• **Set task 1**
In the records, copy out every line exactly, from the line with "You are a GUI" to the line with "pyautogui.click(x=410, y=864)", including both of those lines. Leave the pictures out of your answer.

• **Quoted passage**
>> BEGIN

[pypy-commit] pypy fastjson: put a \0 sentinel at the end of the string: the cost of the string copy is neligible but this let us to avoid lots of eof() checks during the parsing. Also, relax the dependency on self.pos, and explicitly pass the current index around
antocuni
noreply at buildbot.pypy.org
Sun Jun 9 11:41:57 CEST 2013
Author: Antonio Cuni <anto.cuni at gmail.com>
Branch: fastjson
Changeset: r64834:f642cad5d507
Date: 2013-06-07 01:13 +0200
http://bitbucket.org/pypy/pypy/changeset/f642cad5d507/
Log: put a \0 sentinel at the end of the string: the cost of the string
copy is neligible but this let us to avoid lots of eof() checks
during the parsing. Also, relax the dependency on self.pos, and
explicitly pass the current index around
diff --git a/pypy/module/_fastjson/interp_decoder.py b/pypy/module/_fastjson/interp_decoder.py
--- a/pypy/module/_fastjson/interp_decoder.py
+++ b/pypy/module/_fastjson/interp_decoder.py
@@ -4,6 +4,7 @@
from pypy.interpreter.error import OperationError, operationerrfmt
from pypy.interpreter.gateway import unwrap_spec
from pypy.interpreter import unicodehelper
+from rpython.rtyper.annlowlevel import llstr, hlunicode
def is_whitespace(ch):
return ch == ' ' or ch == '\t' or ch == '\r' or ch == '\n'
@@ -88,62 +89,54 @@
def _raise(self, msg, *args):
raise operationerrfmt(self.space.w_ValueError, msg, *args)
- def decode_any(self):
- self.pos = self.skip_whitespace(self.pos)
- ch = self.peek()
+ def decode_any(self, i):
+ i = self.skip_whitespace(i)
+ ch = self.s[i]
if ch == '"':
- self.next()
- return self.decode_string()

>> END

• **Set task 2**
Continue the fastjson commit diff from the point where it stops.

• **Data to use**
>> BEGIN

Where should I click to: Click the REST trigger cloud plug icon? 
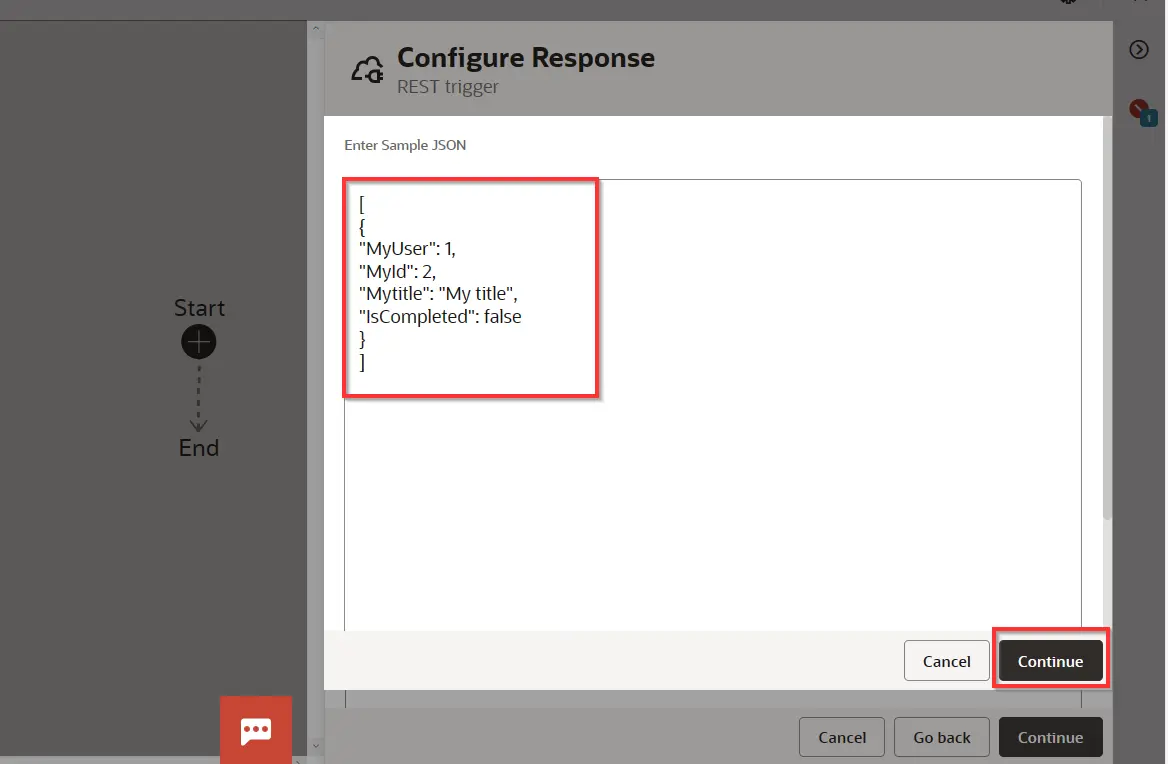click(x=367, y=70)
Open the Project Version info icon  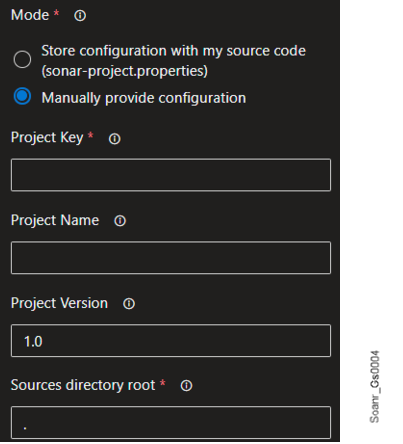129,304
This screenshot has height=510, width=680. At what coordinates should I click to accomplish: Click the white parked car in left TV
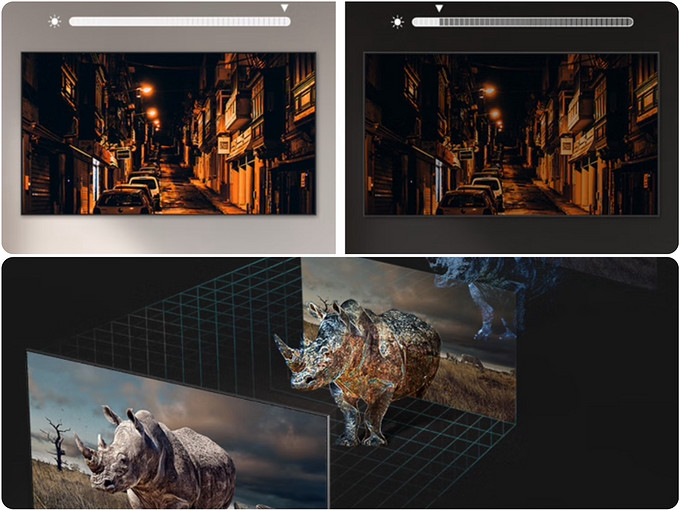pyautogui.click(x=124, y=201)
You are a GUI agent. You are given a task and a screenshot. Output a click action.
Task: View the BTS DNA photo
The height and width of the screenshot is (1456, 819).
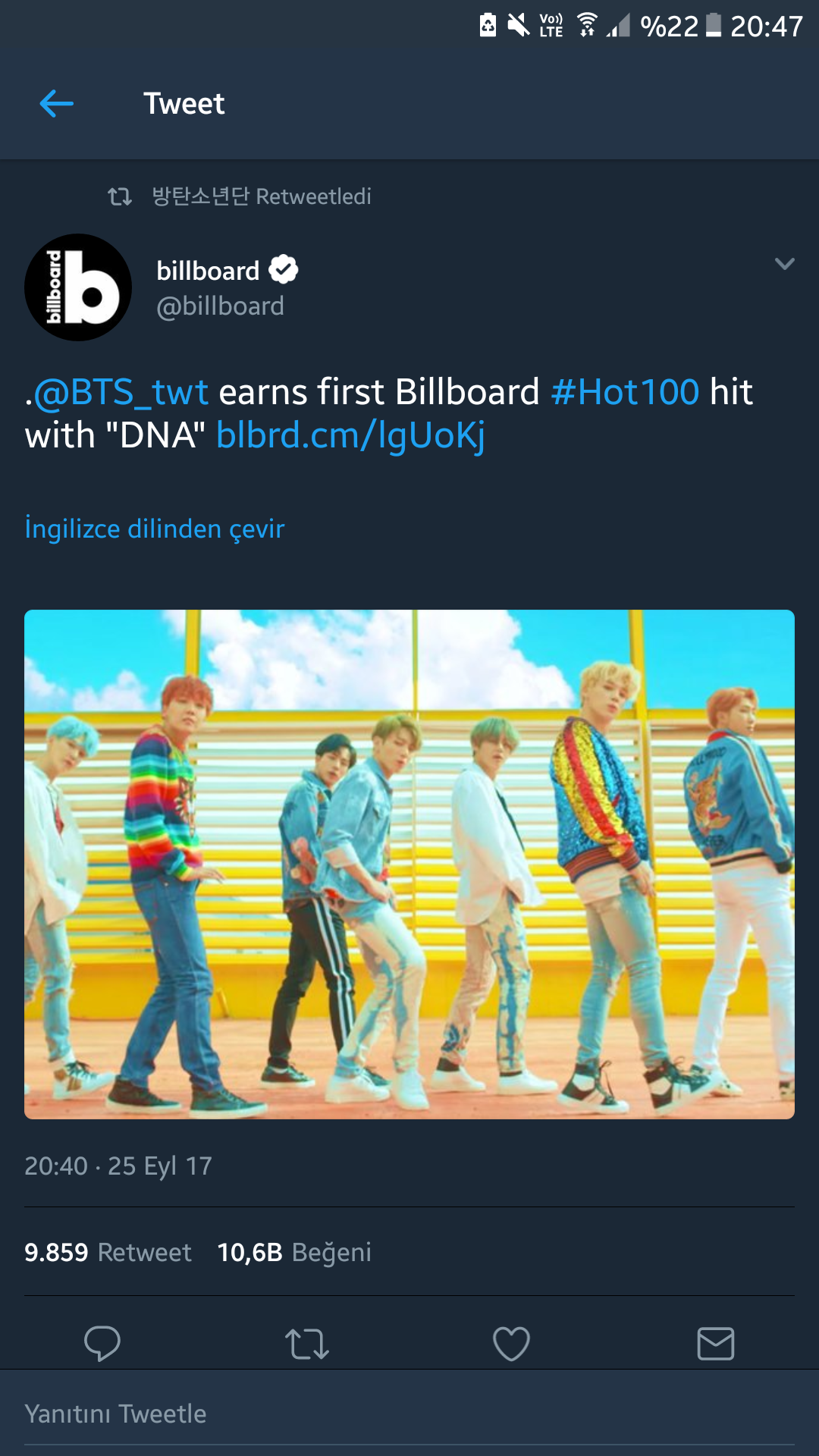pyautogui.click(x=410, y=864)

>> END
>> BEGIN

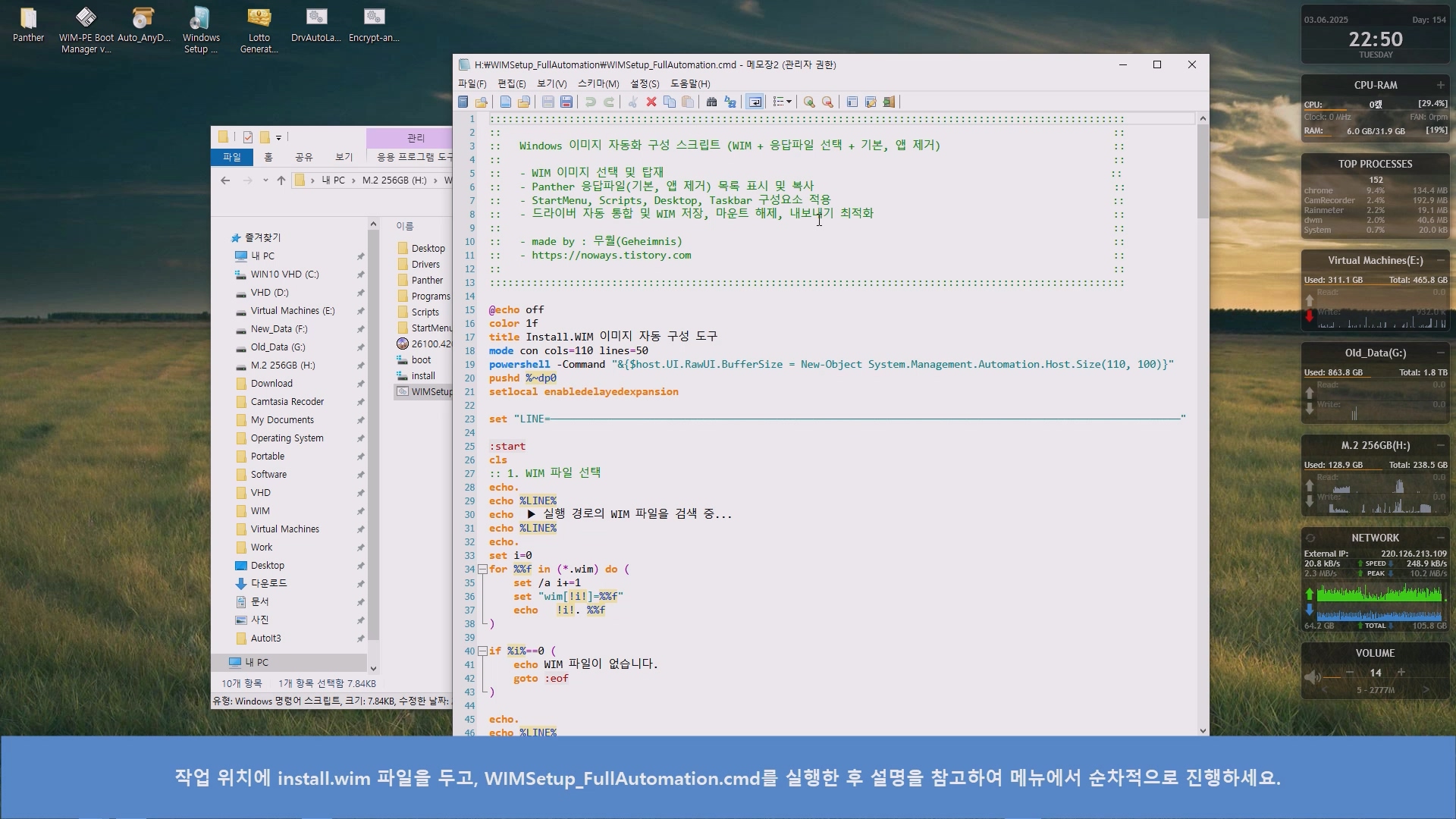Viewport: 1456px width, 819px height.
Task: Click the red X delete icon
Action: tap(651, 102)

>> END

• **Reply 1**
You are a GUI agent. You are given a task and a screenshot. Output a click action.
Task: View the BTS DNA photo
The height and width of the screenshot is (1456, 819).
pyautogui.click(x=410, y=864)

• **Reply 2**
+ return self.decode_string(i+1)
elif ch.isdigit() or ch == '-':
- return self.decode_numeric()
+ return self.decode_numeric(i)
elif ch == '[':
- self.next()
- return self.decode_array()
+ return self.decode_array(i+1)
elif ch == '{':
- self.next()
- return self.decode_object()
+ return self.decode_object(i+1)
elif ch == 'n':
- self.next()
- return self.decode_null()
+ return self.decode_null(i+1)
elif ch == 't':
- self.next()
- return self.decode_true()
+ return self.decode_true(i+1)
elif ch == 'f':
- self.next()
- return self.decode_false()
+ return self.decode_false(i+1)
else:
self._raise("No JSON object could be decoded: unexpected '%s' at char %d",
ch, self.pos)
- def decode_null(self):
- N = len('ull')
- if (self.pos+N <= len(self.s) and
- self.next() == 'u' and
- self.next() == 'l' and
- self.next() == 'l'):
+ def decode_null(self, i):
+ if (self.s[i] == 'u' and
+ self.s[i+1] == 'l' and
+ self.s[i+2] == 'l'):
+ self.pos = i+3
return self.space.w_None
- self._raise("Error when decoding null at char %d", self.pos)
+ self._raise("Error when decoding null at char %d", i)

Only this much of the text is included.